Couple of notes taken at the first session of Network Biology 2.0 at the Broad. Only managed to sneak in during day one as all seats had sold out — somewhat frustrating when half of the auditorium is empty. Won’t be able to cover the remaining talks, unfortunately. Personal comments in brackets, all errors mine.
George Church (HMS): Technologies for collecting and integrating genome, environment and trait data
[Kicks off with a busy slide thanking about 50 different companies and groups]. Drink your milk, eat your grains (unless you have lactase deficiency, …) — a different view on health advices. We have a host of anti-cancer options — prevention, surgery, stem cell/gene therapy, vaccines, synthetic biology strategies, chemical elimination, maintenance (rather than hasten resistance by elimination), combination therapy.
Prevention: avoiding the environmental components (UV, radiation, chemicals, infection, diet). We know of a smaller subset of actionable adult onset variants, testable to some extent by genome sequencing (detecting gaps, inversions, causative mutations). Still not done with the human genome build, gaps of millions of bases in some chromosomes, informative regions not present in hg18/19.

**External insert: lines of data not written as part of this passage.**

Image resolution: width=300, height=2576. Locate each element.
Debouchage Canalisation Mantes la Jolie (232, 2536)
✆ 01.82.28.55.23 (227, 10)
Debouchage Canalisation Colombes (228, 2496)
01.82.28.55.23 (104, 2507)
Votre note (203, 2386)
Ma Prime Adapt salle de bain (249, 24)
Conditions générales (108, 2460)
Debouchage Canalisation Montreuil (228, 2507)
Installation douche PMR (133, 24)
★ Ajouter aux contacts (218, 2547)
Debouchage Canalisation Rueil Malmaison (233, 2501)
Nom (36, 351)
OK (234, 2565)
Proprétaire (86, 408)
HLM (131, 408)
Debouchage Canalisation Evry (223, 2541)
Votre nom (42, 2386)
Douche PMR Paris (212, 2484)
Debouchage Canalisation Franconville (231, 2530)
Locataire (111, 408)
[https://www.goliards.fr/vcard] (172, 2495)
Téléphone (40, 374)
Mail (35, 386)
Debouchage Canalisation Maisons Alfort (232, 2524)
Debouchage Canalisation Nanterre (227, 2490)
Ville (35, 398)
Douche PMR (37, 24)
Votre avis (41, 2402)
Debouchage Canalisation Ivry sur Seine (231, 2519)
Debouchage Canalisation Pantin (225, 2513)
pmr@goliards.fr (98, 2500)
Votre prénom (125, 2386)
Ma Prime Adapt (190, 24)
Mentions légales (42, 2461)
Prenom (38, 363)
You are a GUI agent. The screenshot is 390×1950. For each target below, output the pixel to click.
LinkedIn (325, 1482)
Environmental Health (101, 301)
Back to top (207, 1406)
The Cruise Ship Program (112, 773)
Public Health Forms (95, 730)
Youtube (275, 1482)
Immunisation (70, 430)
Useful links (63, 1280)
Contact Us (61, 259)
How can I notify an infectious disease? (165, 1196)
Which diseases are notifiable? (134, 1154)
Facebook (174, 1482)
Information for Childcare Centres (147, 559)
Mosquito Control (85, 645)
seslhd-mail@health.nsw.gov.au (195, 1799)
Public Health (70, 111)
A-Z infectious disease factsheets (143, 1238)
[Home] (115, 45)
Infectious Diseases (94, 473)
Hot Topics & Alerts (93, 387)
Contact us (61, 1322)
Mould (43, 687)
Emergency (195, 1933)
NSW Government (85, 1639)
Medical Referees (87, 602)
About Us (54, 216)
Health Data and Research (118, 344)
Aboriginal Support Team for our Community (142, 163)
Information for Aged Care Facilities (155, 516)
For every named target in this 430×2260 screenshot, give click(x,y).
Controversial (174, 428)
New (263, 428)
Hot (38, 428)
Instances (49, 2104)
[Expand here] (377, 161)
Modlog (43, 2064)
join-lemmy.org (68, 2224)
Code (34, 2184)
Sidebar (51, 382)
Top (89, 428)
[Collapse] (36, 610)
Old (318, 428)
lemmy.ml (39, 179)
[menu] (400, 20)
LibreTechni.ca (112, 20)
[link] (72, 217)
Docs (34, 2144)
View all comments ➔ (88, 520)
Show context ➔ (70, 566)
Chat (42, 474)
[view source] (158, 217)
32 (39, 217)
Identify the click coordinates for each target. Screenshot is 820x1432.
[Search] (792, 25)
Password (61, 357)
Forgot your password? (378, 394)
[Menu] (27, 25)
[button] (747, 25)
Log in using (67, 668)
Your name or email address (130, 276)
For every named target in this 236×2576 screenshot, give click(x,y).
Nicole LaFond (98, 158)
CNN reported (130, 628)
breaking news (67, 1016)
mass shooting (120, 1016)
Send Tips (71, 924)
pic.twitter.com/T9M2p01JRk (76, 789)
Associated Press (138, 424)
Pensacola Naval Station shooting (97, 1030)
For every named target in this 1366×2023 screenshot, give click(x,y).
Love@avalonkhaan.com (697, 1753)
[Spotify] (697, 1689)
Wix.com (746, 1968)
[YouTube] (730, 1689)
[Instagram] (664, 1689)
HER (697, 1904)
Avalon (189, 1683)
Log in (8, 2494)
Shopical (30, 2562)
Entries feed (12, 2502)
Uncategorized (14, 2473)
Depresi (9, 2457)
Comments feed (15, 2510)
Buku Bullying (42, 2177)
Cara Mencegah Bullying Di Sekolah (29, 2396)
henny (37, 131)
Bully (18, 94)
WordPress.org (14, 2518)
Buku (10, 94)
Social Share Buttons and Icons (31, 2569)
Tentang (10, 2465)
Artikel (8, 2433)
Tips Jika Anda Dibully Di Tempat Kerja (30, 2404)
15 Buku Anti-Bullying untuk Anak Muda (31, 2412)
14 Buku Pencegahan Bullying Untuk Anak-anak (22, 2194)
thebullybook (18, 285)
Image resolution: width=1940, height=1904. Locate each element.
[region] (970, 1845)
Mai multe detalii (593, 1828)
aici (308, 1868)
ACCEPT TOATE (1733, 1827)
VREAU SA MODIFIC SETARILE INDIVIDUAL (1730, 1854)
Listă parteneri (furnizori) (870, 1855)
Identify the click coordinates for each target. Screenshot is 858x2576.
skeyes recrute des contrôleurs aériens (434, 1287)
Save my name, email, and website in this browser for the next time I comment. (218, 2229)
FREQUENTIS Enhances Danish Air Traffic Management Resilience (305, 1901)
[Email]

On sequencing: current cost at around 1500$ on consumables for a full genome run. Lists 20 companies (half of which still in R&D) now driving sequencing technologies. Crowded field. Highlights Nanopore, IonTorrent.
Challenges: structural variation detection. Methods to get continuity from end-to-end of a chromosome (Mbp). Use dilution libraries, in-situ sequencing (ss-DNA-EM). Extend to the cell and combine with morphological measurements (Balkal et al, Science 316).
Moving from sequencers to Bio-Fab: select synthetic sequences, biochemical kinetics, cell sorting (extension of the polonator project). Systems biology won’t go from genome alone to predictions. Rich trait data, epigenome, etc needed. The problem of finding trait information in dbGap, anonymization, data escape and re-identification. What about cell lines which still have all relevant information?
Medical genomics: about 1500 genes highly predictive and actionable for inherited diseases and cancer. Very few on DTC SNP chips, unfortunately. Reviews recent exome, genome sequencing papers that (re)identified causal genes. Adding in family information to aid in the analysis of 25 genomes. Well-established pathogenic alleles at low allele frequency (less than 4%). Explore via PersonalGenomes. For each PGP member fibroblast cell lines, (sometimes?) IPS cell lines and derived tissues — finding person to person variation in hepatic proteins involved in drug efficacy. A way around the limitations of blood-based diagnostics?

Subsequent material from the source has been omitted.